● **ФРАГМЕНТ ДОКУМЕНТА**:
══════════

Вся литература для него заключалась в скандалах, борьбе, поединках. Такие, как он, не могли и не могут жить без военных действий в журналах и на эстраде. Есенинские размышления он встретил, располагая своей готовой теорией. И тут же засел за ее окончательное оформление, набрасывая самые «ударные» тезисы, заимствуя их из прежних своих статей. А во время одной из встреч с новыми приятелями прочитал готовый текст:
«Искусство, построенное на содержании, искусство, опирающееся на интуицию (аннулировать бы эту ренту глупцов), искусство, обрамленное привычкой, должно было погибнуть от истерики…
Мы с категорической радостью заранее принимаем все упреки в том, что наше искусство головное, надуманное, с потом работы. О, большего комплимента вы не могли нам придумать, чудаки. Да, мы гордимся тем, что наша голова не подчинена капризному мальчишке – сердцу. И мы полагаем, что если у нас есть мозги в башке, то нет особенной причины отрицать существование их…»
Бывают такие периоды в истории искусства, когда на первый план выходят самые чудовищные и тупоумные декларации, претендующие на некий творческий универсализм, в то время как собственно творчество авторов подобных манифестов уходит на второй план и воспринимается лишь как приложение к провозглашенному лозунгу. Сами по себе стихи могут быть просто отвратительны, на картины нельзя смотреть, не совершая насилия над собой, от музыкальных сочинений впору затыкать уши… Причем общественное мнение формируется во вполне определенном направлении: собственно творческие потуги могут ровным счетом ничего не стоить, главное – их революционность.
По прочтении «декларации передовой линии имажинизма» будущие «собратья по величию образа» буквально окаменели. Даже Мариенгоф, с ранней юности помешанный на имажах, был смущен. Что же касается ошеломленного Есенина – он бросился в контратаку.
Опять начались споры, дискуссии, пререкания. Есенин очень быстро почувствовал, что спорить не о чем. Бессмысленно. Он словно предугадал происходящее в «Ключах Марии».

══════════

● **ЦЕЛЬ ЗАДАНИЯ 1**:
Повторите дословно часть отрывка о Есенине и имажинизме: всё, начиная со слов «Бывают такие периоды» и вниз до слов «главное – их революционность.» включительно.
● **ЦЕЛЬ ЗАДАНИЯ 2**:
Кто, согласно отрывку о Есенине и имажинизме, был смущен «декларацией передовой линии имажинизма», хотя с ранней юности был помешан на имажах?

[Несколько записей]
══════════

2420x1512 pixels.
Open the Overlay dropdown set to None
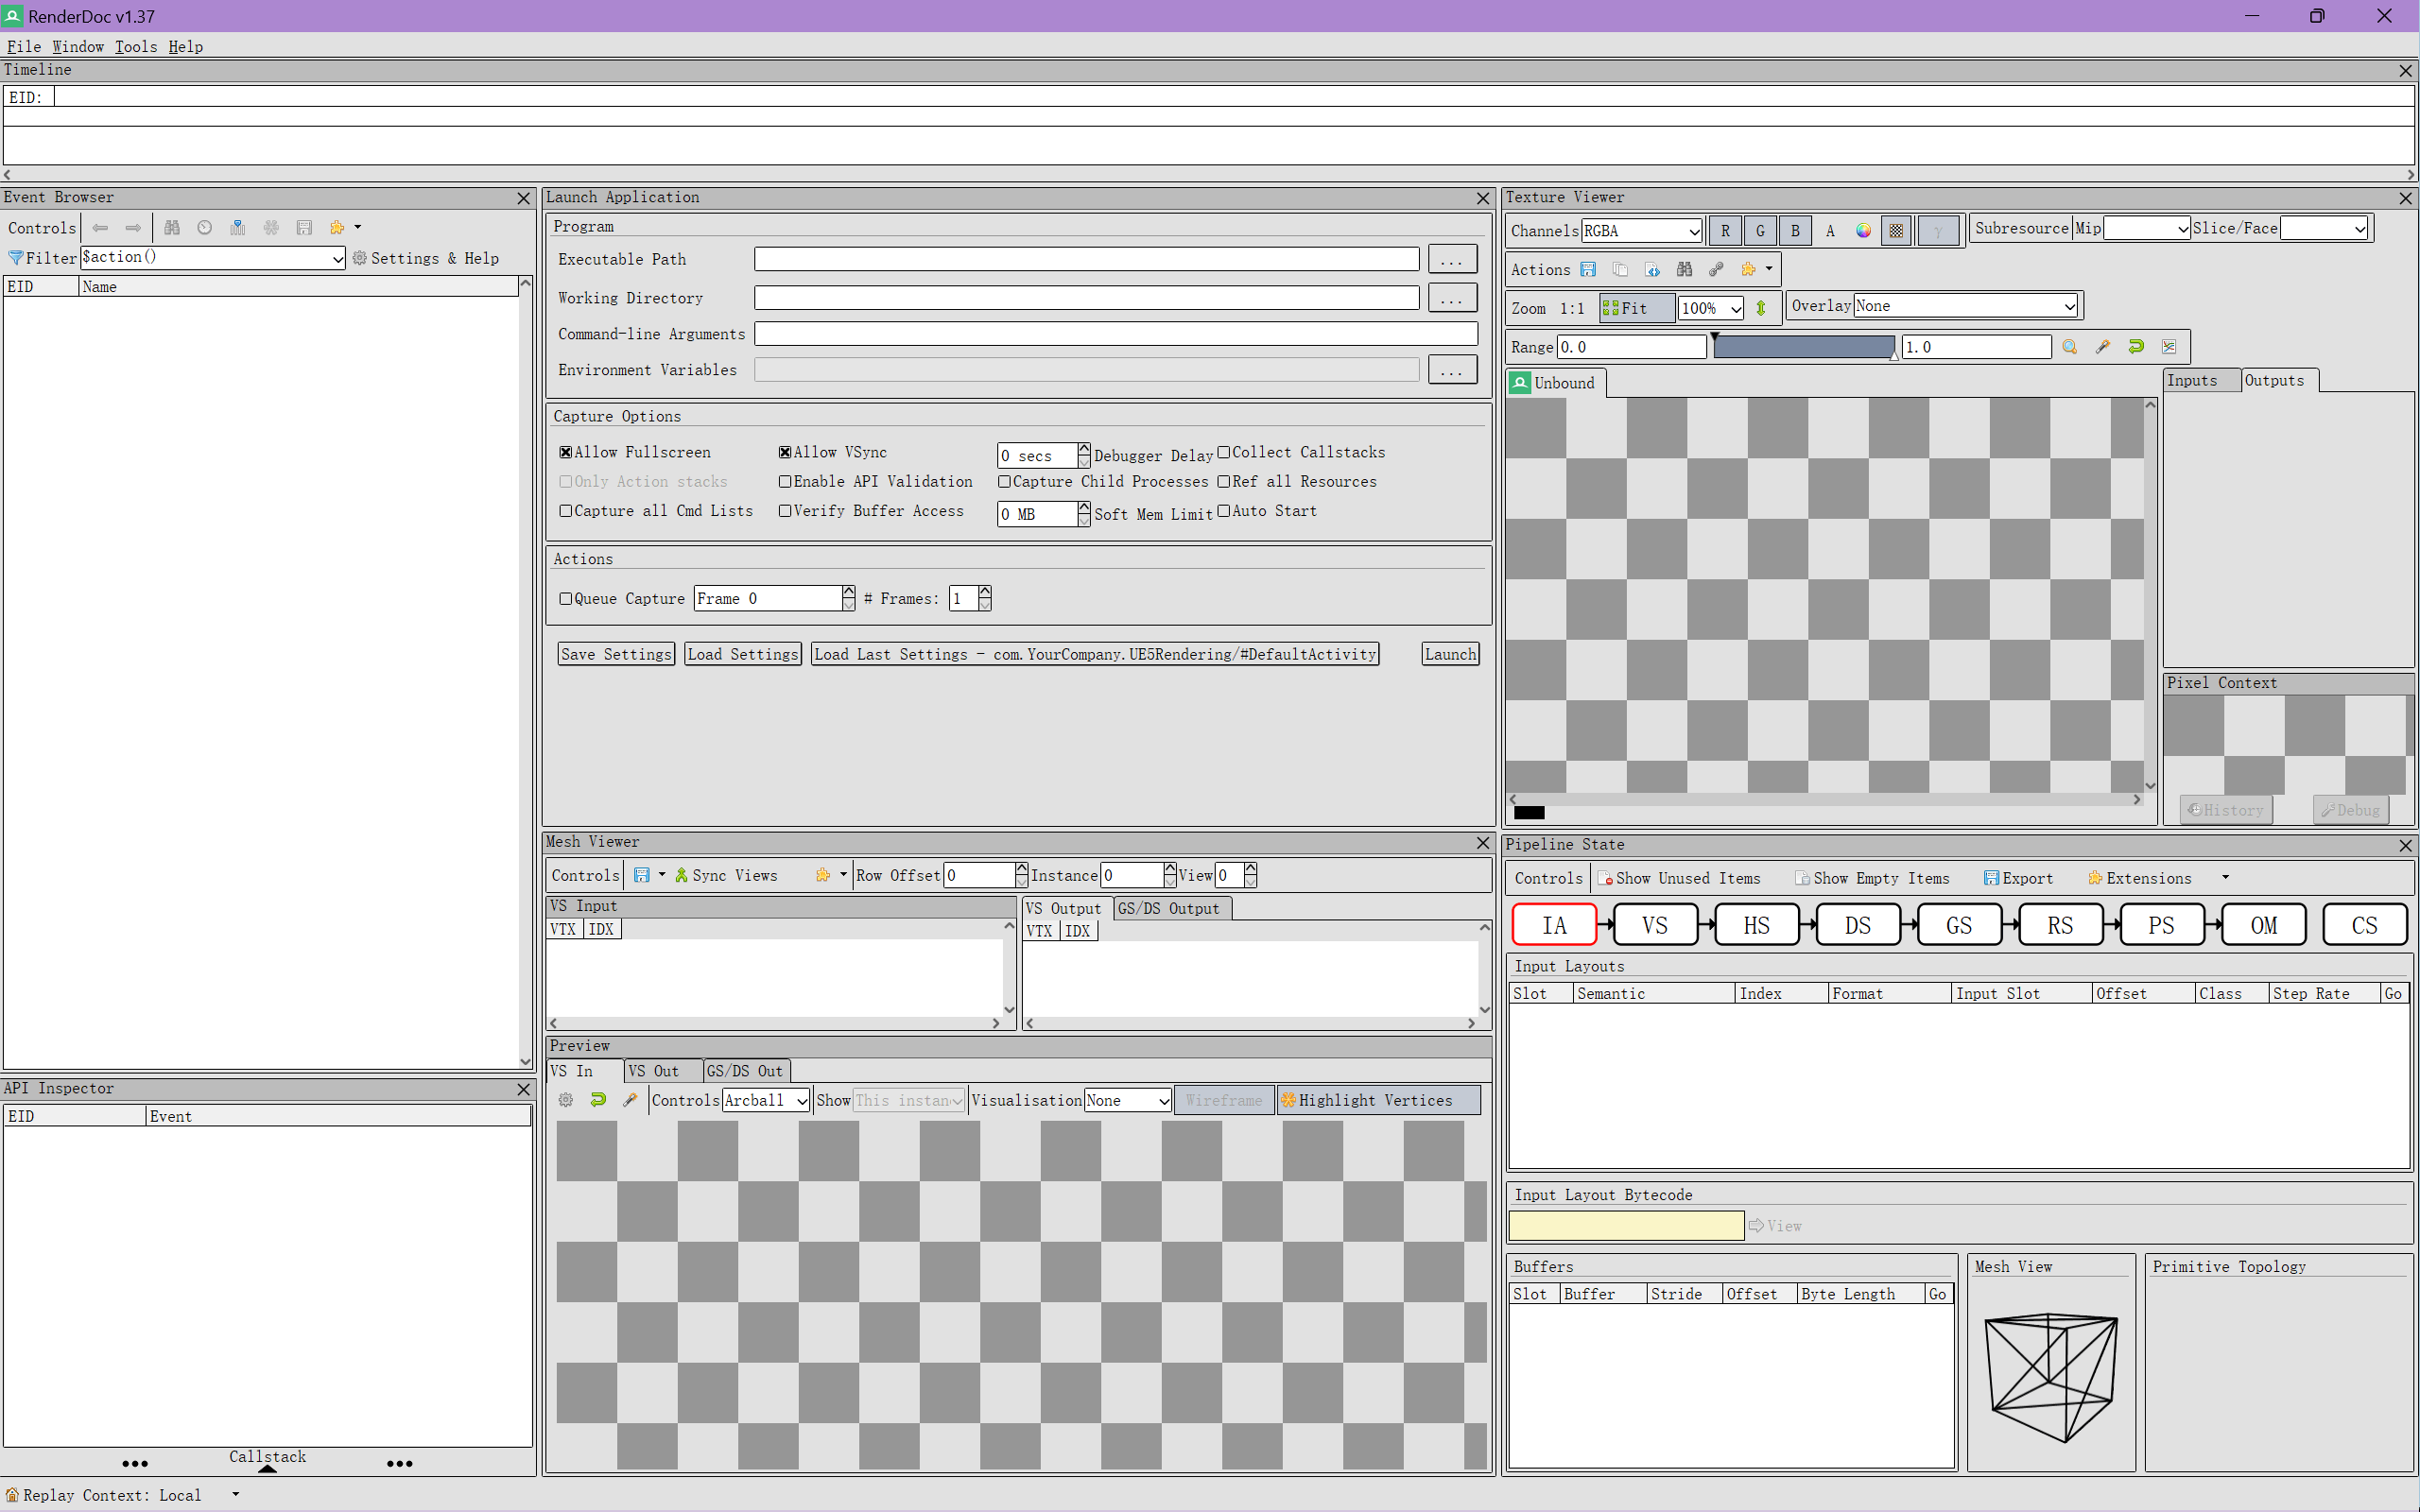[x=1965, y=306]
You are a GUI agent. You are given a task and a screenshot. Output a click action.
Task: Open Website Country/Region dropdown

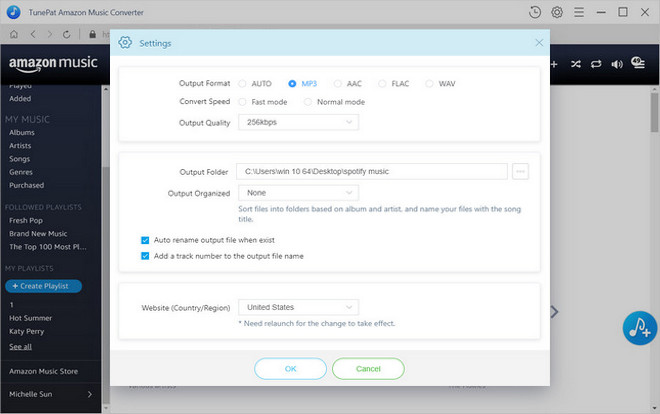pos(298,307)
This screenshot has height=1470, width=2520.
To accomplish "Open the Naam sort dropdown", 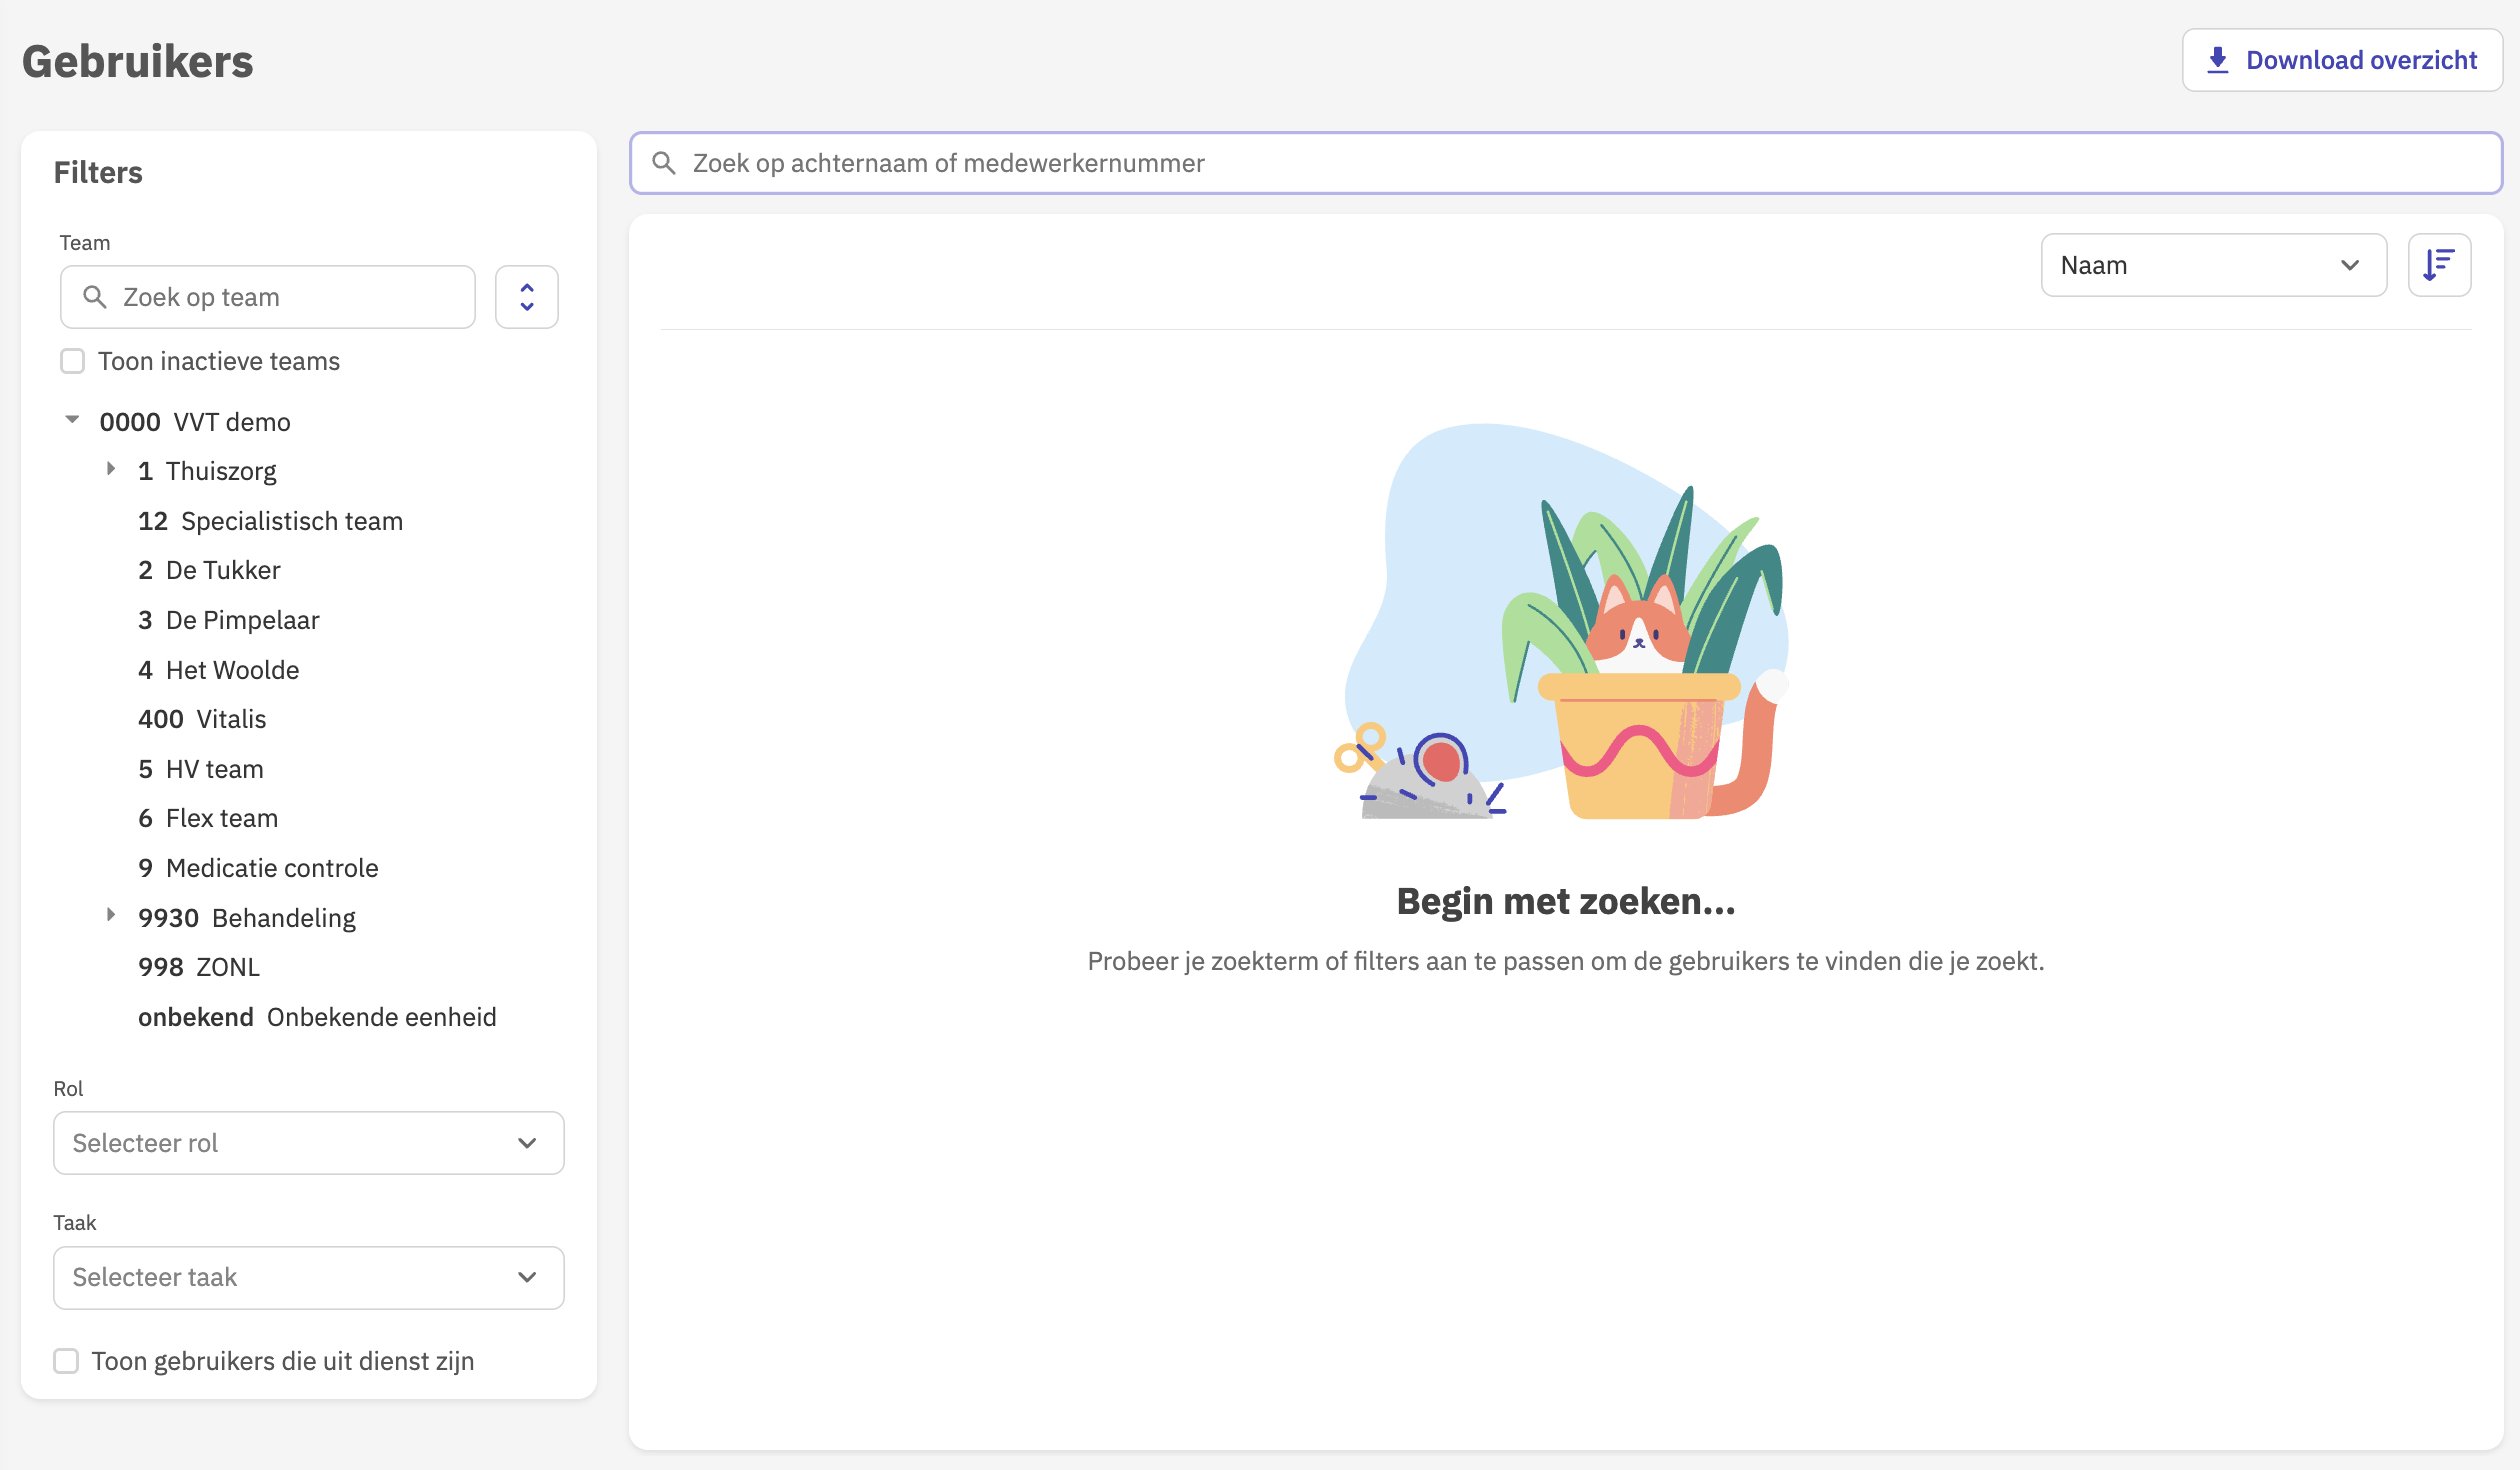I will [2212, 265].
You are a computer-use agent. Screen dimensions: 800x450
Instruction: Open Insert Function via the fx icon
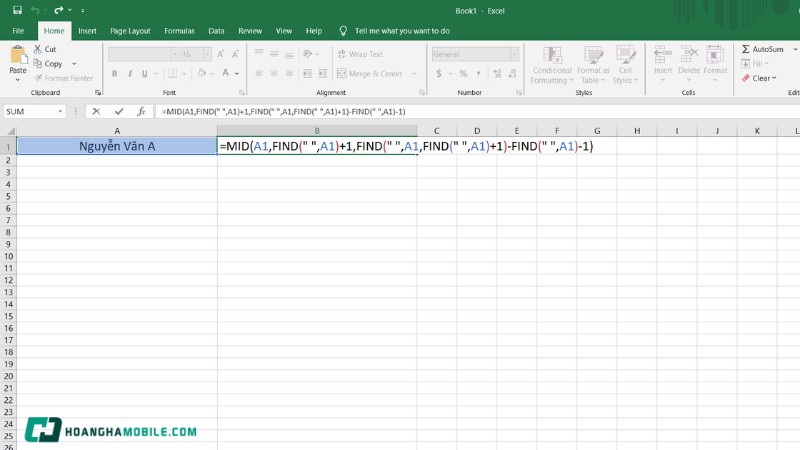click(141, 112)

══════════

● **ОЖИДАЕМЫЙ ОТВЕТ 1**:
Бывают такие периоды в истории искусства, когда на первый план выходят самые чудовищные и тупоумные декларации, претендующие на некий творческий универсализм, в то время как собственно творчество авторов подобных манифестов уходит на второй план и воспринимается лишь как приложение к провозглашенному лозунгу. Сами по себе стихи могут быть просто отвратительны, на картины нельзя смотреть, не совершая насилия над собой, от музыкальных сочинений впору затыкать уши… Причем общественное мнение формируется во вполне определенном направлении: собственно творческие потуги могут ровным счетом ничего не стоить, главное – их революционность.

● **ОЖИДАЕМЫЙ ОТВЕТ 2**:
Мариенгоф.